Date(s) - 29. November 2023
19:00 - 22:00
Horsaal 14, Hörsaalzentrum, Campus Westend, Goethe-Universität Frankfurt
Kategorien Keine Kategorien
ZIAF Lecture 2023
The African continent holds a considerable economic potential. Inspired by the exemplary economic dynamism of the newly industrialized countries of Asia and Latin America, many African countries aspire to become emerging economies in the near future. Cameroon is no exception in this regards. Industrialization occupies a central place in the new long-term plans in Cameroon through projects for the construction of physical infrastructure, institutional reforms and the financing of business development. The development of the Kribian coast plays a central part in the development strategy of Cameroun. Since 2008 many planned infrastructures have been gradually built. This new dynamic has completely changed the face of Kribi and has only been made possible thanks to Asian funding, particularly Chinese, which has become Cameroon’s leading creditor and economic partner. Whether it is the Kribi Port Authority, the Kribi-Lolabe highway, the Mamelles massive iron project, the Mbalam railway, the Memve’ele dam…all of these projects have been entrusted to Chinese companies. Overall, Asian actors are those who have made the most achievements and as such, China is at the top of the companies operating on more than 80% of infrastructure projects in Cameroon.
The environmental dynamics linked to these constructions are numerous and range from the expected socio-economic development to population growth, as well as deforestation and a certain level of indebtedness of the country. Unfortunately, the socio environmental impacts of this strategy on the rights of the poorest rural and indigenous population, who very often depend on natural resources for their survival, are not always sufficiently considered, and it is likely that rural communities will end up paying a very high price for infrastructure development. The example of Kribi through the autonomous port and dedicated infrastructure will allow us to illustrate this infrastructural, environmental and social dynamic.

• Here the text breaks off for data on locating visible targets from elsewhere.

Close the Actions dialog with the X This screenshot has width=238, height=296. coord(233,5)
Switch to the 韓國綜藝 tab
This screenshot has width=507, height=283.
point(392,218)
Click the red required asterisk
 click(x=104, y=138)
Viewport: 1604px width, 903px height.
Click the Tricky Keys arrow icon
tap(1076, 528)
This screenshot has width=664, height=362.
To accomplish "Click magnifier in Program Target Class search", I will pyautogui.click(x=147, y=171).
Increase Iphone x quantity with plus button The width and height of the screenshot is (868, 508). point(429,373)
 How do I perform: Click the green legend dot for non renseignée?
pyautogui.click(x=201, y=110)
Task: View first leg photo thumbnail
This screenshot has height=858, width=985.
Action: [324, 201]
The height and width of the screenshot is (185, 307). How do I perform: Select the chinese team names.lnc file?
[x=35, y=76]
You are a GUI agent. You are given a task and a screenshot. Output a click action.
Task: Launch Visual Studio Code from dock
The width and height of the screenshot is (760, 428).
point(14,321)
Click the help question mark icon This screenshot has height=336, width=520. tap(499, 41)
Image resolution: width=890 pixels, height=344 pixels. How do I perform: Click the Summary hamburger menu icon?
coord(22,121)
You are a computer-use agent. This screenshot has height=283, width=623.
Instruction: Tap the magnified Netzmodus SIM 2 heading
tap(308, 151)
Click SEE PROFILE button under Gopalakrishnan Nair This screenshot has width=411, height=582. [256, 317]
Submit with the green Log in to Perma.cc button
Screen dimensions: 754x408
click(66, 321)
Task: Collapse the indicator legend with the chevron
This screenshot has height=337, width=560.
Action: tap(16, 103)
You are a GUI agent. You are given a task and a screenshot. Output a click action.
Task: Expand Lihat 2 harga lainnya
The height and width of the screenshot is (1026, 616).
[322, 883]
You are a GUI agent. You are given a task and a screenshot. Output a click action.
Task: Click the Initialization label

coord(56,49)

Mesmin T. CHINDJANG is a Permanent professor at University of Yaoundé 1 and scientific consultant. He obtained a PhD in Paris 7 in France in 1996 on geomorphology, surface dynamics and natural hazards. His areas of investigations are: tropical geomorphology, natural hazards and vulnerability, environmental studies, climate change and land use. Professor Tchindjang has worked with organizations such as the UNDP, GIZ, WWF and the World Bank in Cameroon in various fields of natural hazards, protected areas and landscape resilience.